After a rough couple of years for investors who rely on cash dividends from U.S. stocks, 2010 is shaping up to be a year when a dividend strategy actually pays off.
"We've definitely turned the corner," says Howard Silverblatt, a senior index analyst at Standard & Poor's.
Historically, dividends have provided a significant portion of investors' total return. For the last 20 years the prices of the S&P 500 stocks have risen an average of 6.1% per year, according to Bloomberg data. If dividends are reinvested, however, the total average annual return for the S&P 500 has been 8.4%.
A year ago many companies—particularly financial outfits—were slashing or ending dividend payouts amid a 45% plunge in fourth-quarter earnings for the broad, large-cap S&P 500-stock index. In the first three months of 2009, 46 members of the S&P 500 index either reduced or canceled their dividends. So far in 2010 only two have done so.

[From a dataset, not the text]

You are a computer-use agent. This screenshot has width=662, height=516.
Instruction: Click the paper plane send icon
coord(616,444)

"There has clearly been a tremendous reversal," says Dan Genter, chief executive of RNC Genter Capital Management in Los Angeles. Companies haven't just stopped cutting dividends. They're also starting to raise them.

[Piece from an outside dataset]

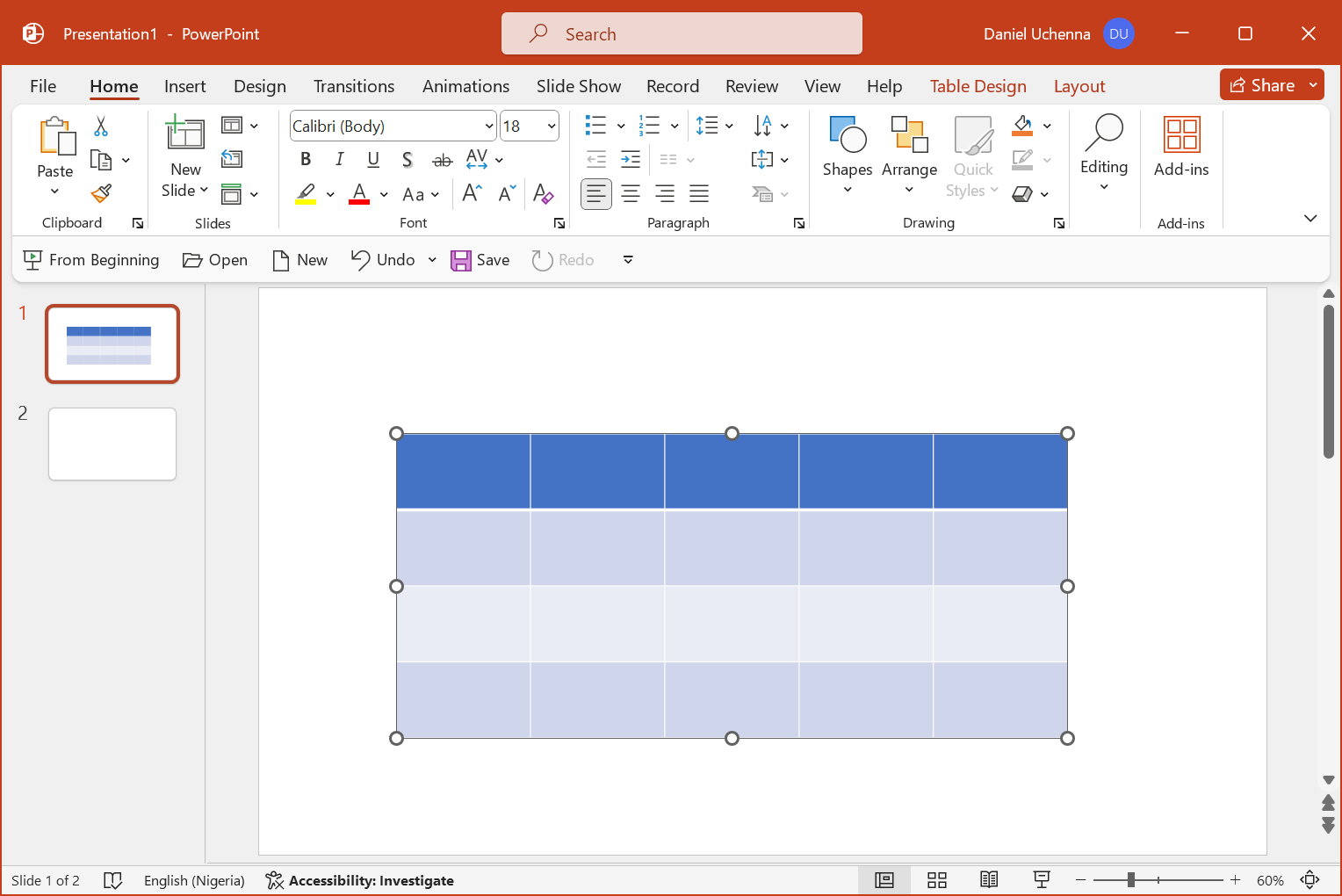The width and height of the screenshot is (1342, 896).
Task: Toggle italic formatting
Action: 339,159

Other big companies hiking dividend payouts this month include Applied Materials (AMAT), with a 16.8% hike; General Dynamics (GD), up 10.5%; Public Storage (PSA), up 18.2%; Qualcomm (QCOM), up 11.8%; and Wal-Mart (WMT), which raised its dividend 11%.
The reason companies can be so generous is that many are flush with cash. By one measure, U.S. corporations have a record amount of cash and equivalents. An initial estimate based on fourth-quarter earnings issued by S&P on Mar. 9 calculates that large-cap companies have $832.4 billion, up 36.5% from when the recession began two years ago. (The estimates look at the S&P 500 index companies, excluding financial firms, utilities, and transportation outfits, all of which typically maintain high cash reserves to operate.)

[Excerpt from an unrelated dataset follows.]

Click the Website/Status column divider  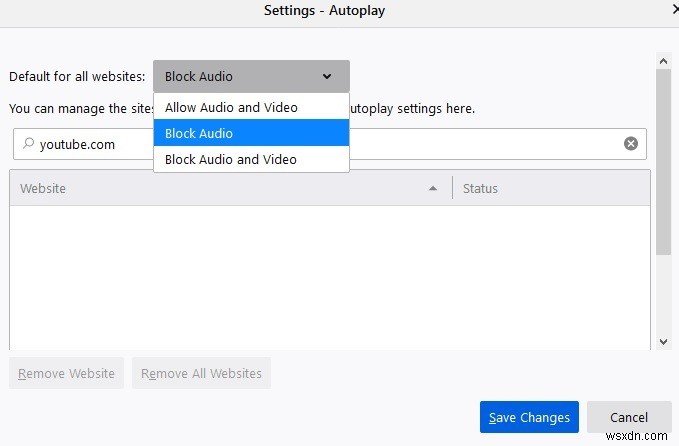click(x=452, y=188)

That companies can have so much cash on hand after a recession is a sign of how aggressively they slashed spending during the downturn. Companies saved cash by canceling capital expenditures, laying off employees, and squeezing dividend payments. "A year ago, everyone was getting lean and mean," says John Buckingham, chief investment officer at Al Frank Asset Management.
Many companies, even those with stellar records of consistent payouts, had no choice but to cut dividends. Standard & Poor's keeps a list of "Dividend Aristocrats," S&P 500 companies that have increased their dividend payments for at least 25 consecutive years. In 2009 two companies joined the list, Brown-Forman (BF/B) and Cintas (CTAS). However, 10 companies left the list, including General Electric (GE), pharmaceutical giant Pfizer (PFE), newspaper owner Gannett (GCI), and U.S. Bancorp (USB).